Problem requirements> Reproduce precisely the lines between the start of the data below and the line with "Task: Click Hoffenheim's", both included.

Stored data
┄┄┄┄┄┄
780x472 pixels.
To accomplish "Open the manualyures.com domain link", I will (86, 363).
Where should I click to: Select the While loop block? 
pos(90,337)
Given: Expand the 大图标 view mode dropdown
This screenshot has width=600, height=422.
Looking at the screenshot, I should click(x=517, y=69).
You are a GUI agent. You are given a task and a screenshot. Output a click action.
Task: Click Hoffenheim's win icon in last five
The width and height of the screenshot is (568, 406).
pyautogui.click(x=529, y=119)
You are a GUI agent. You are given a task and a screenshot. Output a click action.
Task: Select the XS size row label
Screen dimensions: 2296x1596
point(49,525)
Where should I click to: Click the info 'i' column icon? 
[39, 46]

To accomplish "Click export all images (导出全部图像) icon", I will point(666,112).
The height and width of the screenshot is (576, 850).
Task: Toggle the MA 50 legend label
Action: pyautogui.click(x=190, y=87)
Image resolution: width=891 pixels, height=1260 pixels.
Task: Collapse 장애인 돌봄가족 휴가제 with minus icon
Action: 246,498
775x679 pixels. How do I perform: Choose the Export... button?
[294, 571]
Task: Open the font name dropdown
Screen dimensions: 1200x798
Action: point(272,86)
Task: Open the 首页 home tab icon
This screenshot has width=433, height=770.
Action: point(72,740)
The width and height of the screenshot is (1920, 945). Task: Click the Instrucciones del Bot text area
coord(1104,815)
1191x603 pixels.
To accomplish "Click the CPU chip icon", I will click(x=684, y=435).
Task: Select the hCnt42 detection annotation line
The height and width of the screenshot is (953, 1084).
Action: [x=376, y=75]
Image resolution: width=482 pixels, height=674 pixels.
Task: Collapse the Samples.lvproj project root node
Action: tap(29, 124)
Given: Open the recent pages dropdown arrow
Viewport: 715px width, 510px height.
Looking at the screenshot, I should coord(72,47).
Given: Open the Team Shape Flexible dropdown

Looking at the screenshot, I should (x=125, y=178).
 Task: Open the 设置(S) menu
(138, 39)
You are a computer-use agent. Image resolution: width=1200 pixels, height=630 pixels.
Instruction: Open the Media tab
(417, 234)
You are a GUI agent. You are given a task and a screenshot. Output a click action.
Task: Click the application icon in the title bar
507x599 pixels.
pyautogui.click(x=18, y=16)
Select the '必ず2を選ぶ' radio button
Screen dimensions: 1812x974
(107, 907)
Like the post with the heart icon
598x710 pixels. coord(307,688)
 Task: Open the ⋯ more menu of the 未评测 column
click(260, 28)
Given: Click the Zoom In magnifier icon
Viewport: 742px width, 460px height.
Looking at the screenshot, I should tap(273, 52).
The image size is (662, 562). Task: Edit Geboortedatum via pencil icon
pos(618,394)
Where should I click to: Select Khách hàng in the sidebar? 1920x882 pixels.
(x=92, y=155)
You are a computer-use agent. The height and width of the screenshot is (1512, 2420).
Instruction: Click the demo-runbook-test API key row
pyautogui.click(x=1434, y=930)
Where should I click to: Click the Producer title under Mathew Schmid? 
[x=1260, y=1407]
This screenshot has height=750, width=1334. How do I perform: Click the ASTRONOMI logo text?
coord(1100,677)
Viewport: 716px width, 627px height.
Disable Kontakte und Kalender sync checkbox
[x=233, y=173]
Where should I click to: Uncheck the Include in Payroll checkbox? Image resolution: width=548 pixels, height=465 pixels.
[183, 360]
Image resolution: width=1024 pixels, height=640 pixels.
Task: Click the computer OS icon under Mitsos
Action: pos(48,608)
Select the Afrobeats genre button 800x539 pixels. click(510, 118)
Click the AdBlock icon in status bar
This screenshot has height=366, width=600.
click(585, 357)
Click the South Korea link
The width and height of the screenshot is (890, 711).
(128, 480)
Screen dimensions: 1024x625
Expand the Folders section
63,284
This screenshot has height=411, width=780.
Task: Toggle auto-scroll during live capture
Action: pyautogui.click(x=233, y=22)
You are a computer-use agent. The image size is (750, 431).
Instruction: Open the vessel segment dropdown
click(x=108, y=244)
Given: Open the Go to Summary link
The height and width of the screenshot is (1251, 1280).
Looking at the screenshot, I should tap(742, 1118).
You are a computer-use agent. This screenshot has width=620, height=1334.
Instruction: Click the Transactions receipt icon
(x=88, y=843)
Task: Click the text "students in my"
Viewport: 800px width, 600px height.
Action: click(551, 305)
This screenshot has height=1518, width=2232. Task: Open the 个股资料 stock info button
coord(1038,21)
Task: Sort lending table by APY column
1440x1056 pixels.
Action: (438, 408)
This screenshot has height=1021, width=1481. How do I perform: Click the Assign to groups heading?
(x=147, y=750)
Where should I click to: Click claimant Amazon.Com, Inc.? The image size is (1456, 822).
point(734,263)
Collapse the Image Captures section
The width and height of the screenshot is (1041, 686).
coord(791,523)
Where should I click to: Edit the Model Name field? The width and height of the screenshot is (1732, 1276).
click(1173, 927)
┄┄┄┄┄┄
Response area>
780x472 pixels.
To accomplish "Open the manualyures.com domain link", I will (86, 363).
Where should I click to: Select the While loop block? 
pos(90,337)
Given: Expand the 大图标 view mode dropdown
This screenshot has width=600, height=422.
Looking at the screenshot, I should click(x=517, y=69).
You are a GUI agent. You are given a task and a screenshot. Output a click action.
Task: Click Hoffenheim's win icon in last five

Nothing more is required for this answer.